We've had a really warm spring so far, actually our winter was pretty mild, a huge contrast to the eastern part of the United States. I've been selling a few things at the shop, but so far I'm just paying my rent. I've been working on some spring things, Deb said they're short on tiny girl's stuff.

So I'm making some sun hats:

I started this shawl a couple of years ago, it was intended for working on while sipping my coffee on my Mexican balcony. But it got too big to take so I worked on it sporadically at home. It's a little long, but I wanted to finish the color sequence. It's mine, I think, lol!

This was also a take-along pattern. I got impatient so I finished it. It's a Drops pattern, the patterns are translated from Norwegian and many things are lost in translation. I persisted and figured it out. It's for my gift stash, I couldn't get enough for it to sell in the shop. My niece is pregnant, maybe she'll get it if she has a boy.

Today is a big day, I'm going to start teaching knitting! My first class is toe-up socks. I rewrote a pattern and added child and toddler's sizes, got the pattern copied and I'm ready to go.

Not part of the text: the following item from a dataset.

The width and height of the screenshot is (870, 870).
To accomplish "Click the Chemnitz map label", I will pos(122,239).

I hope I can instill a love of knitting in others, it's been something I've loved to do ever since I swiped my mom's books and yarn and taught myself at age 11.

Monday, February 2, 2015

Busy January

I had decided my jobs for the new year were to first get some things ready to take to to the gift shop, then knuckle down and really clean my sewing room. Got the stuff to the shop and now I'm working on that room. I decided if I didn't have storage for something it was going out, so I ruthlessly sorted my fabric.

I ended up with seven, yes seven bags of fabric to give away! It is a mix of scraps and full pieces. I had a huge bag of fleece scraps, our adopted granddaughter took it to the retirement home where she works and they're going to piece lap robes, a cool idea. I advertised in some of the local classified pages on Facebook and it's gradually going away. I'm down to three bags. A big bag of scraps went to the local 4H group for sewing practice. I thought about giving it all to Goodwill, but I knew if I advertised it the fabric would go to people who appreciated it. Someone is coming in the morning to look at the rest, hopefully she'll take it all.

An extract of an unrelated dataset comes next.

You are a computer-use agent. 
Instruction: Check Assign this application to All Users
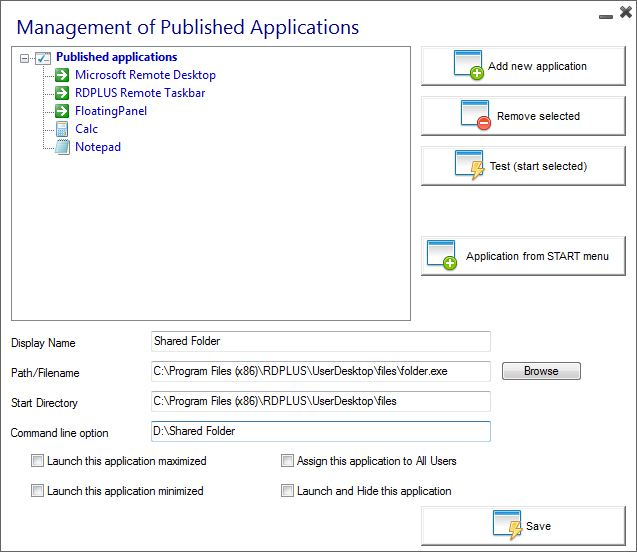tap(288, 462)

Here's a disgusting before picture. It had been a really long time since I'd done anything.

Here's the same bookcase after sorting. This is my quilt fabric. I also have places for purse fabrics, apparel fabric, knits, fleece and flannel. Rolling it really helps to keep it neater.

This was in Stan's mom's stash. Made in France-I need to make something special out of it. The bad thing about being a sewer is that when people find out you sew, they give you all kinds of fabric and notions. So far I've been too nice to say no, you never know what treasures there might be, but I'm practicing my "no!" as we speak.
Twirly scarves for the gift shop.

Potato baker bags. These are so cool-you wash your potato, wrap it in a paper towel and microwave it in the bag. They turn out delicious! I also brought in a pile of other things, including bowl cozies.

I'm going to shy away from fabric stores for a while, I still have enough down there to keep me busy until I die!